Genome-wide gene expression analysis are routinely used to gain a systems-level understanding of complex processes, including network connectivity. Network connectivity tends to be built on a small subset of extremely high co-expression signals that are deemed significant, but this overlooks the vast majority of pairwise signals. Here, we developed a computational pipeline to assign to every gene its pair-wise genome-wide co-expression distribution to one of 8 template distributions shapes varying between unimodal, bimodal, skewed, or symmetrical, representing different proportions of positive and negative correlations.
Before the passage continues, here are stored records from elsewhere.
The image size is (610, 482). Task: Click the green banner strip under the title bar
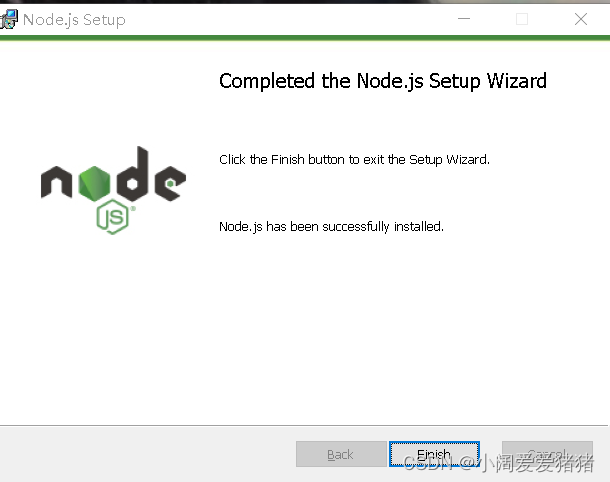pos(305,38)
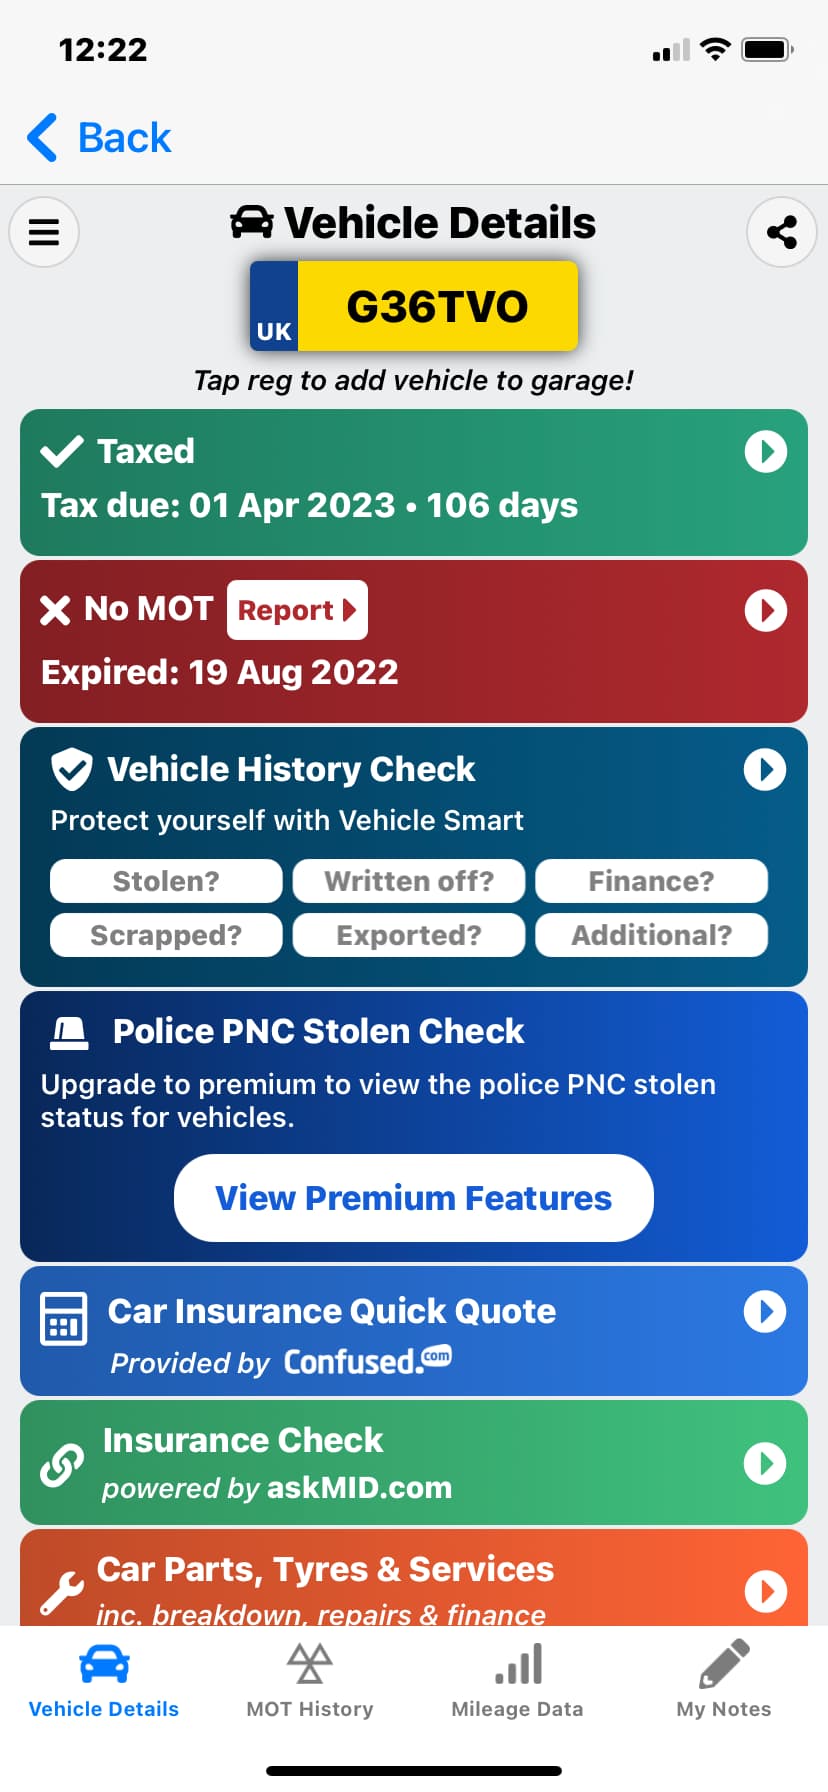
Task: Tap the chain link icon for Insurance Check
Action: pos(62,1465)
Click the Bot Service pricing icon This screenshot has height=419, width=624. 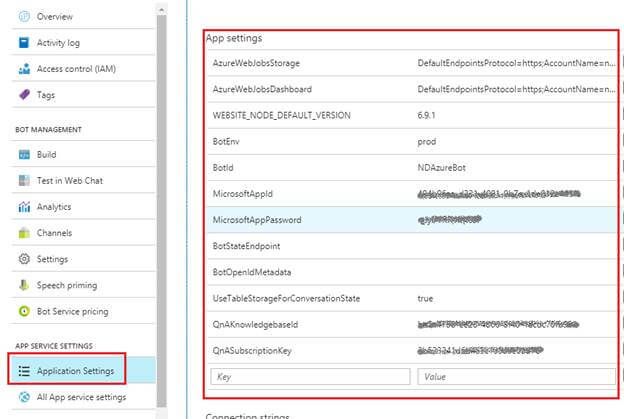pyautogui.click(x=24, y=311)
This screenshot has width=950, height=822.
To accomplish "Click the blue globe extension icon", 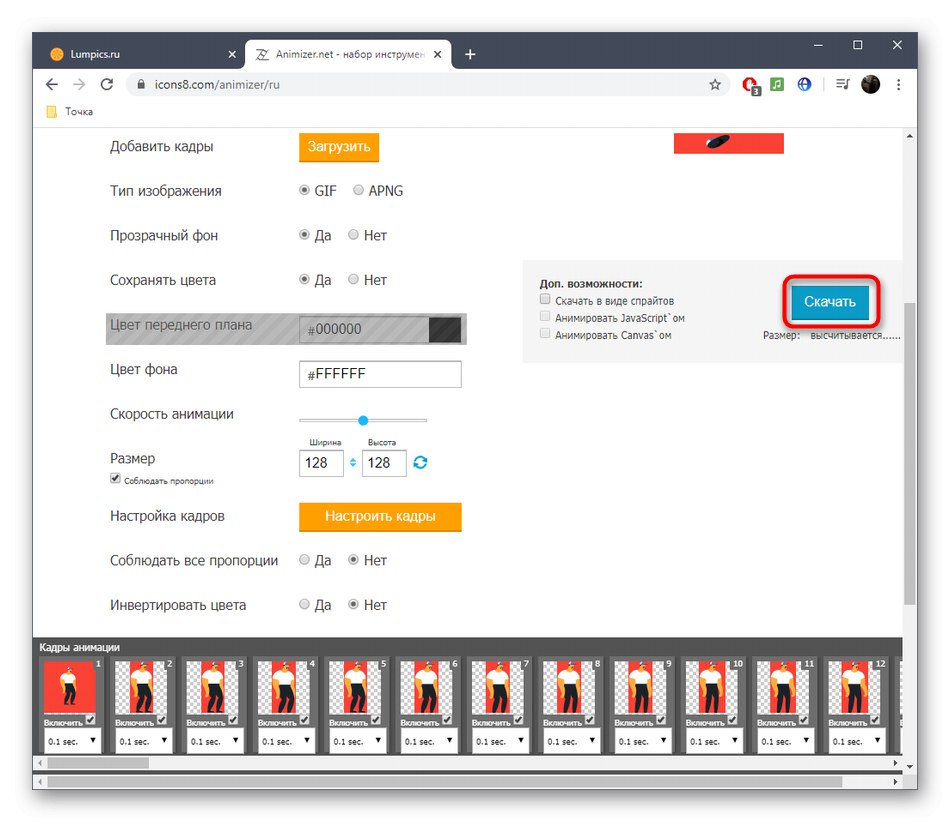I will tap(804, 84).
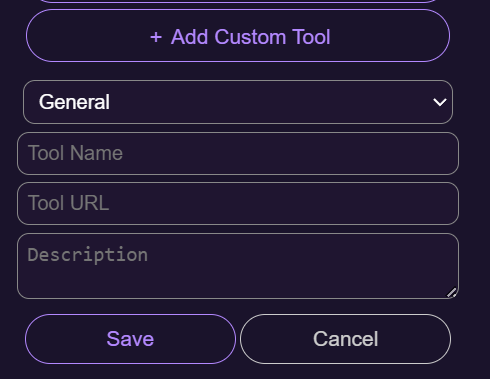Viewport: 490px width, 379px height.
Task: Click the gray-outlined Cancel button
Action: 345,339
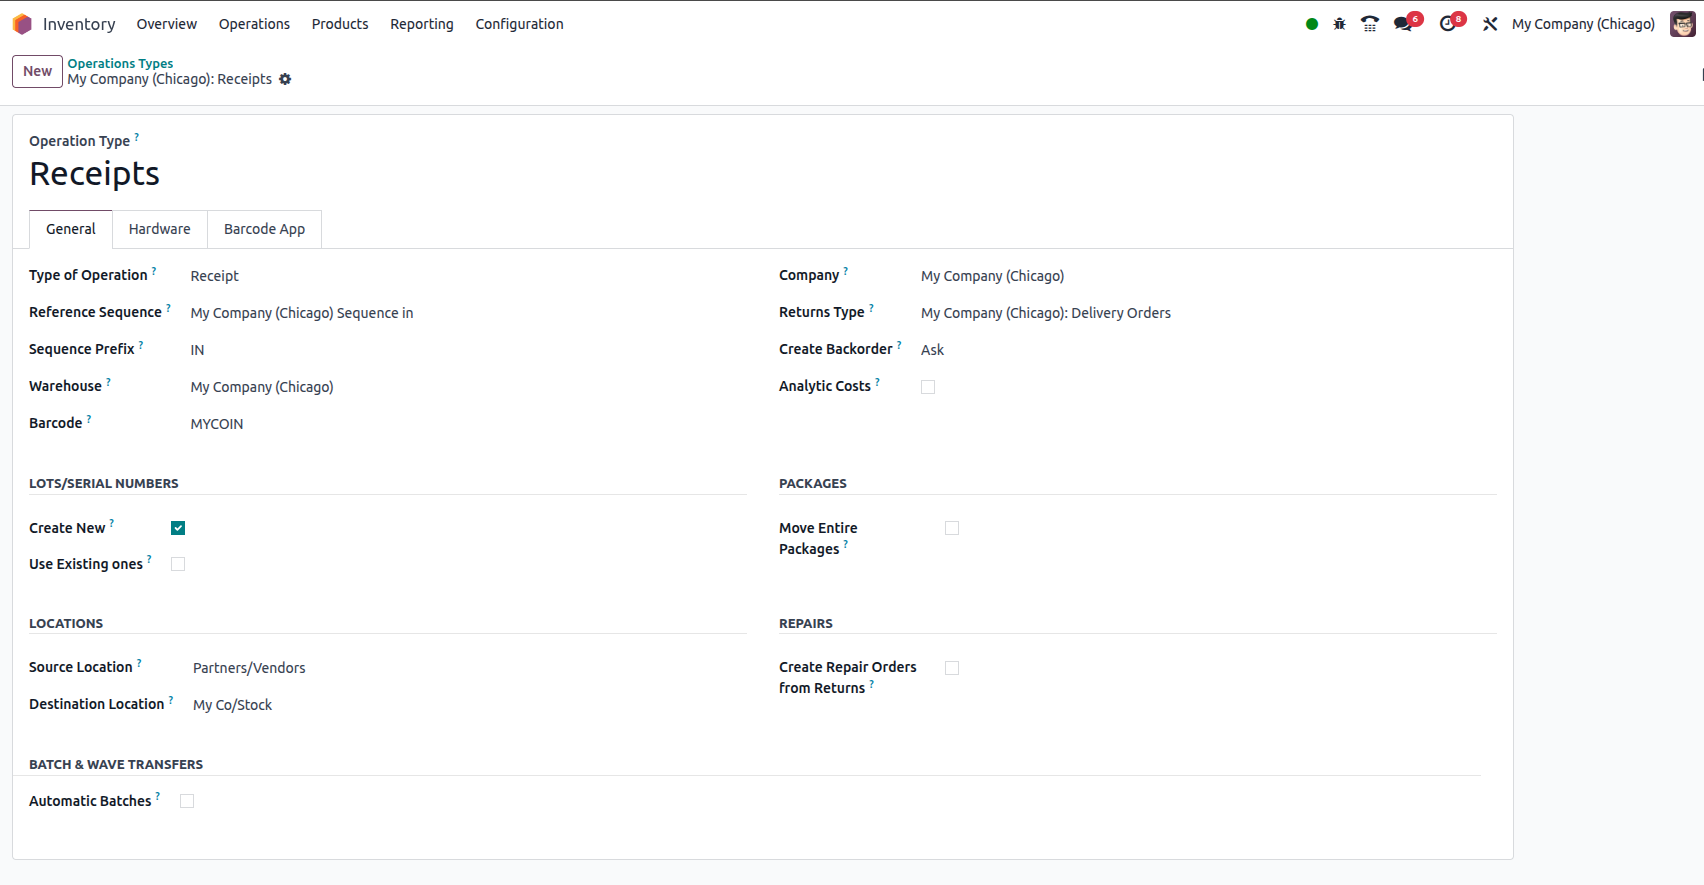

We then used a hypergeometric test to determine if specific genes (regulators versus non-regulators) and properties (differentially expressed or not) are associated with a particular distribution shape. We applied our methodology to five publicly available RNA sequencing (RNA-seq) datasets from four organisms in different physiological conditions and tissues. Our results suggest that genes can be assigned consistently to pre-defined distribution shapes, regarding the enrichment of differential expression and regulatory genes, in situations involving contrasting phenotypes, time-series, or physiological baseline data. There is indeed a striking additional biological signal present in the genome-wide distribution of co-expression values which would be overlooked by currently adopted approaches. Our method can be applied to extract further information from transcriptomic data and help uncover the molecular mechanisms involved in the regulation of complex biological process and phenotypes.
全基因组基因表达分析通常用于从系统水平上理解复杂的过程,包括网络连通性。网络连通性往往建立在一小部分被认为是显著的极高共表达信号的基础上,但这忽略了绝大多数的成对信号。在这里,我们开发了一种计算管道,将每个基因的全基因组成对共表达分布分配到 8 种模板分布形状之一,这些形状在单峰、双峰、偏态或对称之间变化,代表正相关和负相关的不同比例。然后,我们使用超几何检验来确定特定基因(调节剂与非调节剂)和特性(是否差异表达)是否与特定的分布形状相关。我们将我们的方法应用于来自四个生物体在不同生理条件和组织中的五个公开可用的 RNA 测序 (RNA-seq) 数据集。我们的结果表明,在涉及对比表型、时间序列或生理基线数据的情况下,基因可以根据差异表达和调节基因的富集情况,一致地分配到预定义的分布形状中。在全基因组共表达值分布中确实存在着一个引人注目的额外生物学信号,这是目前采用的方法所忽略的。我们的方法可以用于从转录组数据中提取更多信息,并帮助揭示参与复杂生物过程和表型调节的分子机制。